Upload the “kaggle.json” file to your Jupyter Notebook environment.
Now, you can download the COVID-19 dataset using the Kaggle API:
import os
# Make sure the Kaggle API token is in the correct location
os.environ['KAGGLE_CONFIG_DIR'] = '/path/to/your/kaggle.json/directory/'
# Download the dataset
!kaggle datasets download -d imdevskp/corona-virus-report
This will download a compressed file containing the dataset in CSV format. Unzip the file:
!unzip corona-virus-report.zip
Loading and exploring the data
Now that we have the dataset, let’s load it into Python and explore its contents. We’ll use the popular pandas
library to load and manipulate the data:
import pandas as pd
# Load the dataset
data = pd.read_csv('covid_19_clean_complete.csv')
# Check the first few rows of the dataset
print(data.head())
# Get general information about the dataset
print(data.info())
Cleaning the data
Before using the data for modeling, we need to clean and preprocess it. Here are some common data-cleaning steps:
- Handle missing values: Check for missing values and decide how to handle them. You can fill them with a default value, interpolate, or drop rows/columns with missing values.
# Check for missing values
print(data.isnull().sum())
# Fill missing values with a default value or interpolate
data.fillna(value=0, inplace=True) # or data.interpolate()
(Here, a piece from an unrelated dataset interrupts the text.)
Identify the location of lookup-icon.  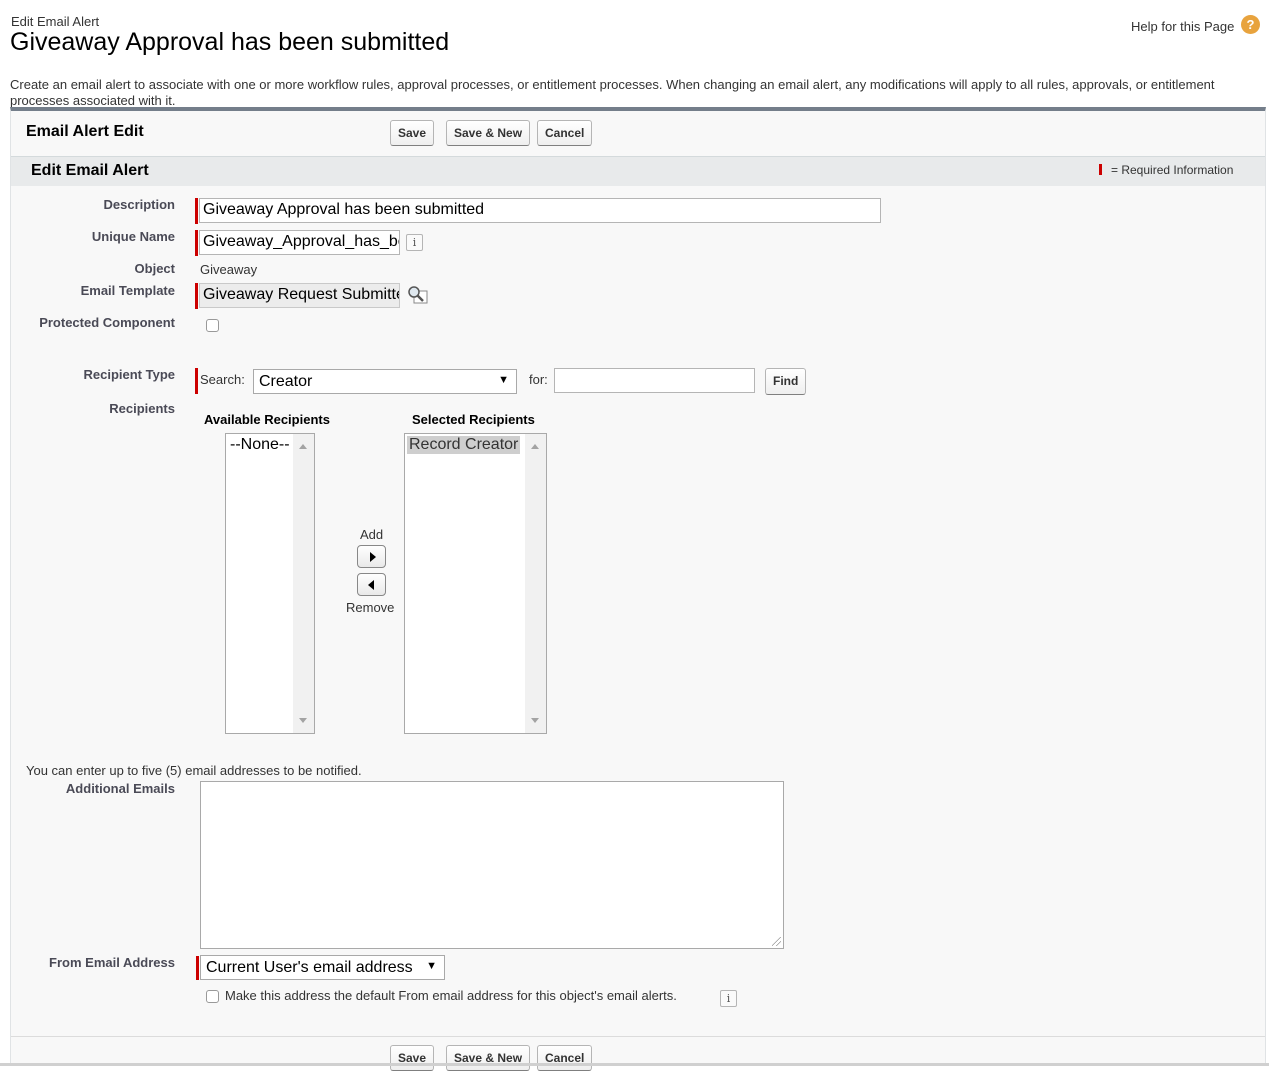
(417, 295).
- Convert data types: Ensure that each column has the correct data type.
# Convert the 'Date' column to a datetime object
data['Date'] = pd.to_datetime(data['Date'])
- Create new features: Extract or create new features that may be useful for modeling.
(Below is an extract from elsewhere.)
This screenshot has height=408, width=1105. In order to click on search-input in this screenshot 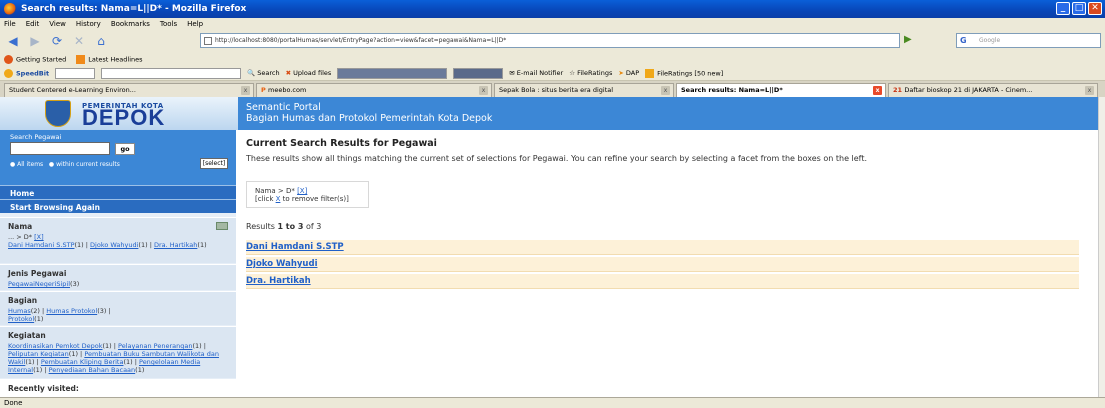, I will do `click(60, 148)`.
# Extract the month and year from the 'Date' column
data['Month'] = data['Date'].dt.month
data['Year'] = data['Date'].dt.year
Drop unnecessary columns: Remove columns that are not relevant for modeling or may cause data leakage.
# Drop unnecessary columns (if applicable)
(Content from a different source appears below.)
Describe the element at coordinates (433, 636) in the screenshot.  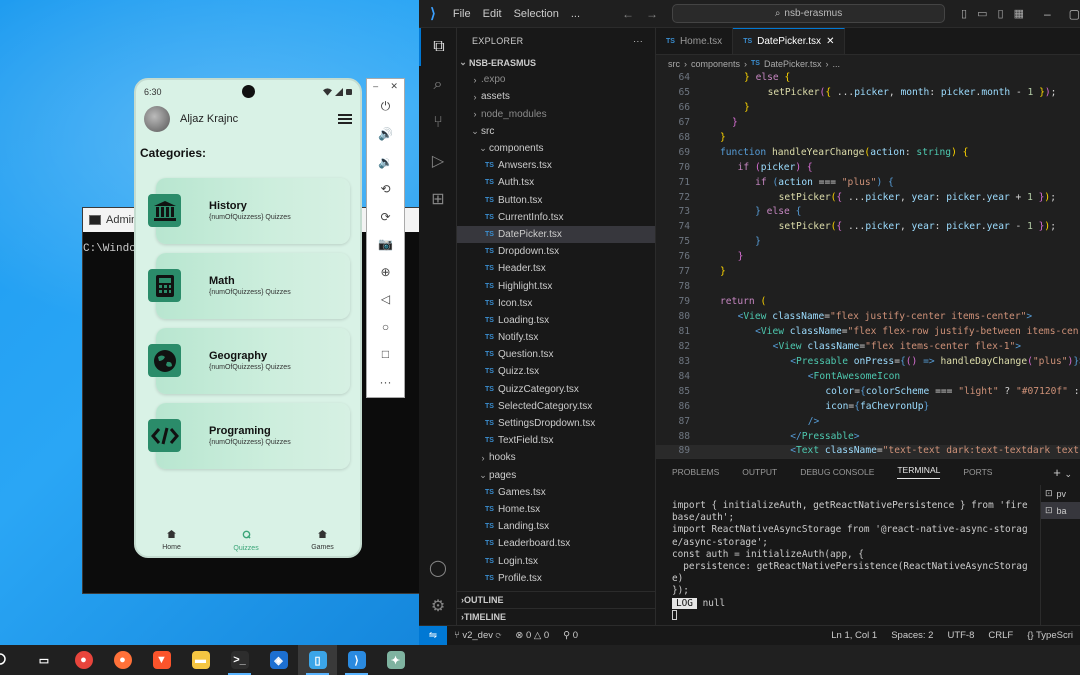
I see `remote-indicator-icon: ⇋` at that location.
data.drop(columns=['Lat', 'Long'], inplace=True)
Preparing the data for modeling
Once the data is clean, you may need to perform additional preprocessing steps to prepare it for modeling, such as:
- Encoding categorical variables: Convert categorical variables into a numerical format using techniques like one-hot encoding or label encoding.
- Scaling and normalization: Scale numerical features so they have similar ranges, improving model performance.
- Splitting the data: Divide the data into training and testing sets to evaluate your model’s performance.
Here’s an example of how to perform these steps using pandas
, scikit-learn
, and category_encoders
libraries:
from sklearn.preprocessing import StandardScaler
from sklearn.model_selection import train_test_split
import category_encoders as ce
# Encode categorical variables
encoder = ce.OneHotEncoder(cols=['Country/Region', 'Province/State'])
data_encoded = encoder.fit_transform(data)
# Scale numerical features
scaler = StandardScaler()
data_encoded[['Confirmed', 'Deaths', 'Recovered', 'Active']] = scaler.fit_transform(data_encoded[['Confirmed', 'Deaths', 'Recovered', 'Active']])
# Split the data into training and testing sets
X = data_encoded.drop(columns=['Confirmed', 'Date']) # Features (excluding target and date column)
y = data_encoded['Confirmed'] # Target variable (confirmed cases)
X_train, X_test, y_train, y_test = train_test_split(X, y, test_size=0.2, random_state=42)
In this blog post, we walked through the process of downloading, cleaning, and preparing a COVID-19 dataset from Kaggle for modeling. We covered essential data cleaning and preprocessing techniques, such as handling missing values, converting data types, creating new features, and preparing the data for modeling with encoding, scaling, and splitting. With this clean and prepared data, you're now ready to start building and evaluating machine learning models to gain insights and make predictions related to the COVID-19 pandemic. Keep in mind that the specific steps and techniques you use for data cleaning and preprocessing may vary depending on the dataset and the problem you're trying to solve. The key is to be thorough and thoughtful throughout the process to ensure that your data is clean, relevant, and well-suited for modeling. Happy data cleaning!